*** Raw data ***

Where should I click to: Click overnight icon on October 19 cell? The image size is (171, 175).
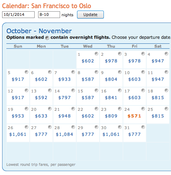point(26,109)
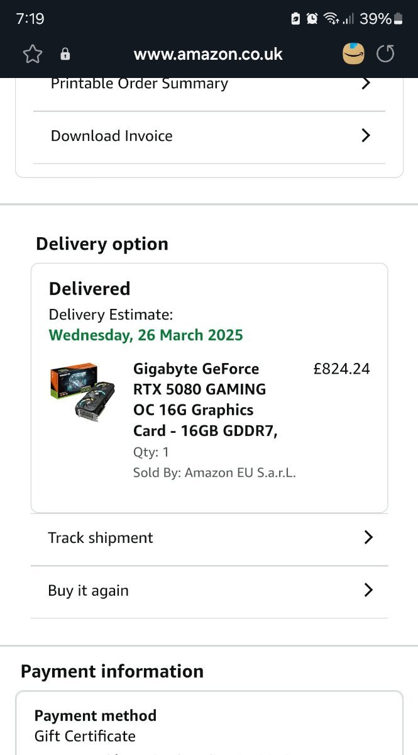Tap the battery icon beside 39%
The width and height of the screenshot is (418, 755).
point(398,19)
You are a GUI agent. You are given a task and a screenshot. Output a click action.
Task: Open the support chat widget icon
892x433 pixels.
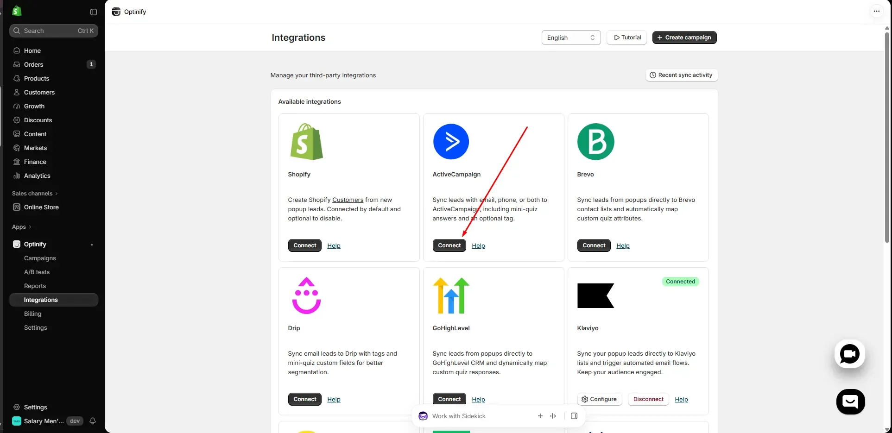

*** End of Raw data ***

An exact copy of the listing is required; return it without any pictures.

Where should I click to: Click overnight icon on October 19 cell? The image size is (171, 175).
point(26,109)
Tap the battery icon beside 39%
The width and height of the screenshot is (418, 755).
point(398,19)
You are a GUI agent. You are given a task and a screenshot. Output a click action.
Task: Open the support chat widget icon
892x433 pixels.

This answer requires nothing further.